The coin is probably under the couch. I’ll find it next time I vacuum. We will not be having a big expensive party to mark the occasion. Though, in fairness, I’m probably not going to vacuum unless I’m having people over anyway.
The kid can get a job and pay rent like a normal person.
We are not, in general, us white-bread American mainline Protestants, a people of parties and feasts. Perhaps for a birth or a birthday or a marriage or an anniversary. But not for a lost sheep or a lost coin. Possibly not even for a son who tries to return home after leaving us and acting like we don’t matter.
We are not even a people of parties and feasts when it comes to being given our daily bread or forgiven our debts or not being led into temptation or being delivered from evil.
But I think what Jesus might be suggesting to the Pharisees – to the people who grumble and worry about rules and boundaries – is that maybe we could be such a people: a people of parties and feasts.
Maybe when people speak of us they won’t say, “They are the people who pay tithes on mint and dill and cumin,” but, “They are the people who celebrate every sinner who returns to the fold!”
Maybe when people speak of us they won’t say, “They are the people who have a private table,” but, “They are the people who eat and drink with anyone!”

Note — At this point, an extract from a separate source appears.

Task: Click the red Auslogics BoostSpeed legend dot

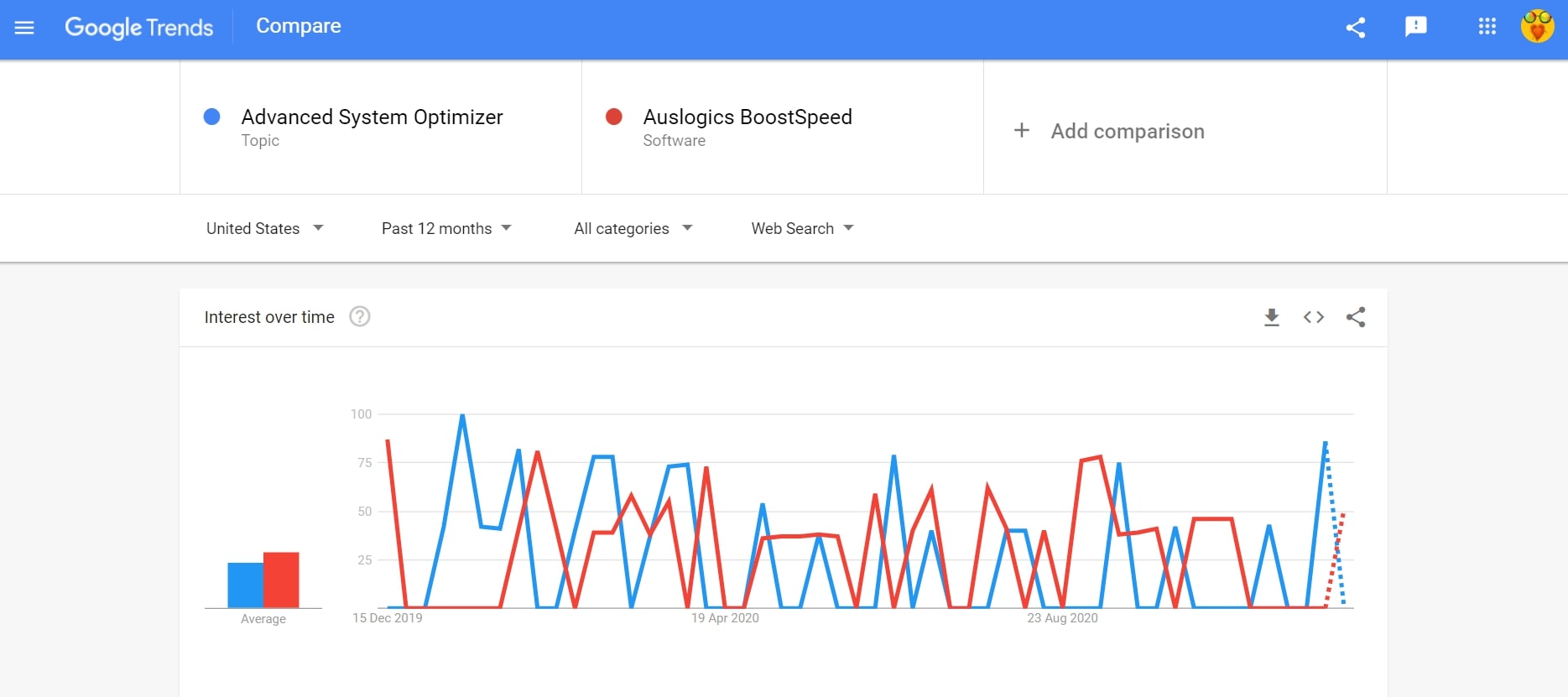Action: [x=614, y=117]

Maybe when people speak of us they won’t say, “They are the people who have different people in different places and demand that we be like them,” but, “They are the people who, no matter who you are or where you are on life’s journey, celebrate you as a beloved child of God!”

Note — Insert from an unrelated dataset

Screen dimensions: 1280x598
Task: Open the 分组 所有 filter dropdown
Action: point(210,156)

Maybe when people speak of us they won’t say, “They are the people who will offer you food when you’re hungry if you promise to get into a job training program and work to pay back your debt to them,” but, “They are the people of abundance who share everything they have without thought or concern; they will celebrate that you are eating a meal they gave you or moving into a home they built for you!”
Maybe when people speak of us they will say, “They are a people of great joy and abundant life! They are a people of parties and feasts!”

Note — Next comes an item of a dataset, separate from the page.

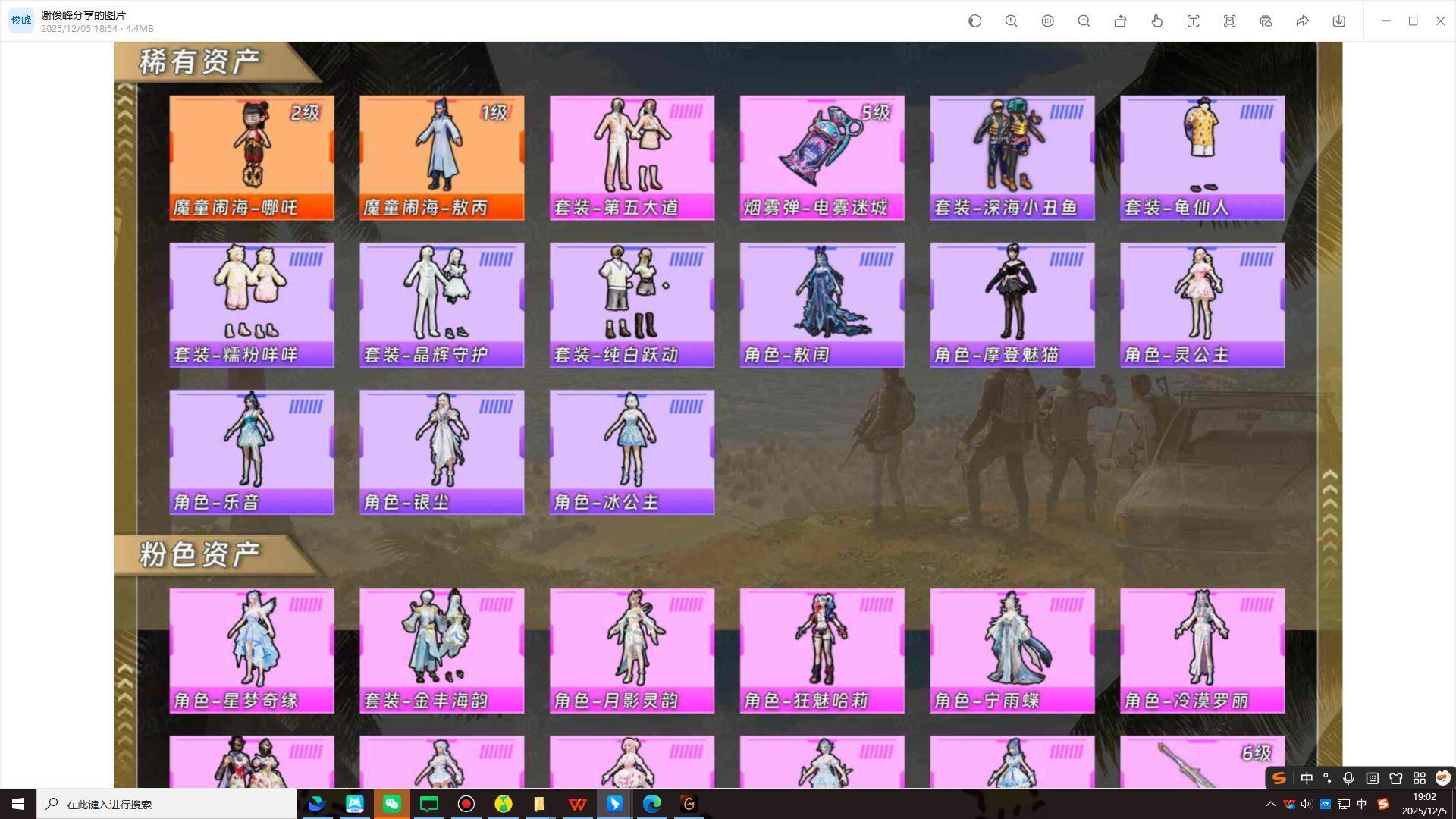Select the hand pan tool icon
The image size is (1456, 819).
pos(1156,21)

Last night you threw a party, a shrimp boil. And yes, that was a fundraiser for Back Bay Mission and we thank you profusely. What you did last night will house the homeless and feed the hungry and help people get back on their feet (of get on their feet for the first time). What you did last night will strengthen neighborhoods and seek justice and transform lives. And we thank you.
But I’d like to think it was also a celebration.
I’d like to think that we celebrated every house that has been built or rehabbed and, more importantly, every family who has found a home.
I’d like to think that we celebrated every bag of food that has been handed to the poor and to the homeless and, more importantly, every stomach that has been filled.
I’d like to think that celebrated every mission trip that has served in housing rehabilitation and the Micah Day Center and the food pantry and, more importantly, that we celebrated every person who discovered within themselves and their communities the power to change lives for the better.
I’d like to think that we celebrated every life that the Mission has touched and every life that Whitewater Congregational has touched and every life that the United Church of Christ has touched and every life that Christ has touched, which is every life.
I’d like to think that we marked ourselves as a people of feasts and parties who can say to the outcast, the marginalized, the disregarded, the unacknowledged, the hated, the despised, the weary, the broken, the proud, the righteous, the tax collectors, the sinners, the Pharisees, the scribes, the people of this whole wide world: “All you have to do to be part of this people, this community, this church, this love is show up. And we will celebrate one another.”
I’d like to think that we marked ourselves as a people about whom others will say, “They welcome sinners and eat with them.”
Because that would be good news, indeed.